Cynthia Girard-Renard (born 1969), also known as Cynthia Girard, is a Canadian artist.

==Education==
Girard-Renard earned their Bachelor of Fine Arts from Université du Québec à Montréal and their Master of Fine Arts from Goldsmiths, University of London in 1998.

==Career==
In 1995, Girard-Renard released a collection of poetry titled "A Disappeared Death." In 2008, they participated in a group exhibition titled "Triennale québécoise" which was displayed at Musée d'art contemporain de Montréal. The following year, their solo exhibit "Tous les oiseaux sont ici" was on display In Berlin.

In 2016, their piece "Les Sans-culottes" was on display at the Hugues Charbonneau Gallery. The series of puppets, banners and paintings was worked on by Girard-Renard during their 2015, residency and was meant to reimagine the French Revolution. She displayed a second solo exhibit at the gallery in 2018 titled, "Love and Anarchy," after the film by the same name.

In 2017, their satirical painting series "Our Mad Masters" was on display at Musée d'art de Joliette. The title was derived from Jean Rouch’s anthropological film the 1995 film Les maîtres fous. While working as an artist in resident at Concordia University, her solo exhibition "La Main Invisible" was picked up at the McClure Gallery. As well, their work "No Foreigners" was on display at the National Gallery of Canada for the 2017 Canadian Biennial.

In 2018, they were one of the first recipients of the Takao Tanabe Purchase Prize in Painting for Young Artists. Later that year, they were awarded the Prix Louis-Comtois by the Association of Contemporary Art Galleries (AGAC) and the City of Montreal.

==Collections==
Their work is included in the collections of the National Gallery of Canada, the Musée national des beaux-arts du Québec, and the Musée d'art contemporain de Montréal.

The problem:
Substitute "Girard" for "Girard-Renard" in the biography, and write out the passage from "Cynthia Girard-Renard (born" up to and including "display In Berlin." with that change.

Interface element records
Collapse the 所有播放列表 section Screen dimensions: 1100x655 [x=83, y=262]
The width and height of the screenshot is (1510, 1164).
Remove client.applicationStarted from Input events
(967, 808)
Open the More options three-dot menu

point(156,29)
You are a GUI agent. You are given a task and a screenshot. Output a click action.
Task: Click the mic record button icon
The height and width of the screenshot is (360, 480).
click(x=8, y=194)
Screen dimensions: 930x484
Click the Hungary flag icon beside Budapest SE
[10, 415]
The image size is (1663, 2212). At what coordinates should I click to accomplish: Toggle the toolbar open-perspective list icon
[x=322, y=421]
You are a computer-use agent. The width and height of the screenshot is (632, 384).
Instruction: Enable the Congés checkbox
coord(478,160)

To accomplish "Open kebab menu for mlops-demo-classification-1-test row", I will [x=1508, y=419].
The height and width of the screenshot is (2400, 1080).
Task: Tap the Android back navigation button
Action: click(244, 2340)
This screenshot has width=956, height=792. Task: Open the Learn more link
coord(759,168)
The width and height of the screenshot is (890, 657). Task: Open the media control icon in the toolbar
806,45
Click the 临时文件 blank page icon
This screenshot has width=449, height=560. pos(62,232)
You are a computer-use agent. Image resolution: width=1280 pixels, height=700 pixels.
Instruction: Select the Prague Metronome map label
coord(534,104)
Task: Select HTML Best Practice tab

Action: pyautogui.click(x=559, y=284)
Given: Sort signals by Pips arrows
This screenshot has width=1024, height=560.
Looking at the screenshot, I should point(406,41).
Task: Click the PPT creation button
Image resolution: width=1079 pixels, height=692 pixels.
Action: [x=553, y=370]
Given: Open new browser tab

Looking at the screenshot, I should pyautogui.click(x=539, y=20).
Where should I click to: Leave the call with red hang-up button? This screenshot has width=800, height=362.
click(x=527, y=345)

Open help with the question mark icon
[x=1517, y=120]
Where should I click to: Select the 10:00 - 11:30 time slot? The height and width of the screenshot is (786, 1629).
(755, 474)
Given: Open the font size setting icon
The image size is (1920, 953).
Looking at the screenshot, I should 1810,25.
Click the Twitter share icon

Problem solution:
Cynthia Girard (born 1969), also known as Cynthia Girard, is a Canadian artist.

==Education==
Girard earned their Bachelor of Fine Arts from Université du Québec à Montréal and their Master of Fine Arts from Goldsmiths, University of London in 1998.

==Career==
In 1995, Girard released a collection of poetry titled "A Disappeared Death." In 2008, they participated in a group exhibition titled "Triennale québécoise" which was displayed at Musée d'art contemporain de Montréal. The following year, their solo exhibit "Tous les oiseaux sont ici" was on display In Berlin.